The 4 percent figure was a "predictive target" instead of a "directive" one, Zhang Xiaoqiang, vice-minister of the National Development and Reform Commission, told a small group of reporters in Dalian.
Judging from the trend, it seems that the target will be missed, he said on the sidelines of the World Economic Forum in Dalian.
However, China will keep inflation management as its top priority, Zhang said.
The consumer price index (CPI), a main gauge of inflation, eased to 6.2 percent in August, from a three-year high of 6.5 percent in July, according to the National Bureau of Statistics.
Zhang said China's grain output is expected to grow for an eighth consecutive year in 2011 and reach a record of 560 million tons, which will ease inflationary pressure. Food accounts for about one-third of the CPI.
Other favorable conditions, including China's proactive fiscal policy and prudent monetary policy, will ease the pressure of excess liquidity, but China still faces great imported inflation and rising labor, land and environment costs as the nation seeks to upgrade its economic structure.
Fan Shenggen, director of the Washington-based International Food Policy Research Institute, said external inflation does exist, but China should build a more constructive mechanism to manage grain and pork prices.
"China needs a more mature market-driven stabilization mechanism," Fan said.
Foreign investment
Zhang also said China is revising its guidelines for foreign investors.
The latest version of the Catalog of Industries for Guiding Foreign Investment is expected to be released in the coming months, Zhang said.
The document, which lists favorable industries and investment limitations for foreign investors, was last revised in 2007.
"So far, it is under discussion. We have received various views and suggestions from different sectors ... and we'd like to adopt reasonable proposals," Zhang said.
The government released a draft version of the catalog in April on its official website for public comment.
Without providing details about possible changes, Zhang said the principles would be to promote openness as well as to optimize the structure and enhance the quality of foreign investment.
Also, a detailed plan for the strategic emerging industries is likely to be submitted to the State Council for a decision this month, Zhang said.
The plan will include a special development fund to encourage research and development and promote pilot programs, he said, without giving a specific figure.
Foreign direct investment in China surged 18.6 percent year-on-year in the first seven months to $69.2 billion, although investment from the United States declined 19.2 percent to $1.94 billion, according to the Ministry of Commerce.
Gordon Orr, Asia chairman of McKinsey & Co, said the decline was not a cause for worry.
"Multinational companies are incrementally increasing investment in other countries such as India, Indonesia and Brazil.
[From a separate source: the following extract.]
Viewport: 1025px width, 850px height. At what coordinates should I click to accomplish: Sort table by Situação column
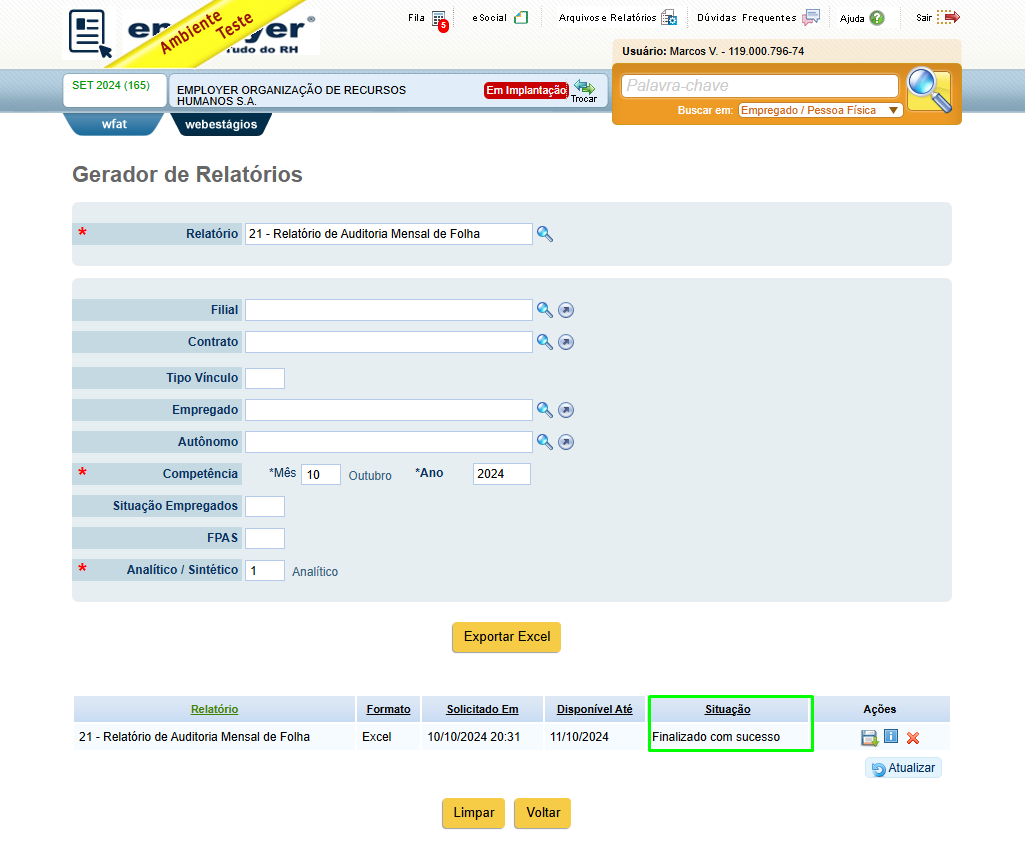pos(728,709)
It doesn't mean China has become less attractive, just because investors have to balance investment around the world," he said.
"China still tends to be the hottest destination," Orr said.
Michitaka Nakatomi, principal trade negotiator of Japan's Ministry of Economy, Trade and Industry, said policies on strategic emerging industries will encourage Japanese to invest more, but it also depends on the investment environment as companies are looking at other markets as well.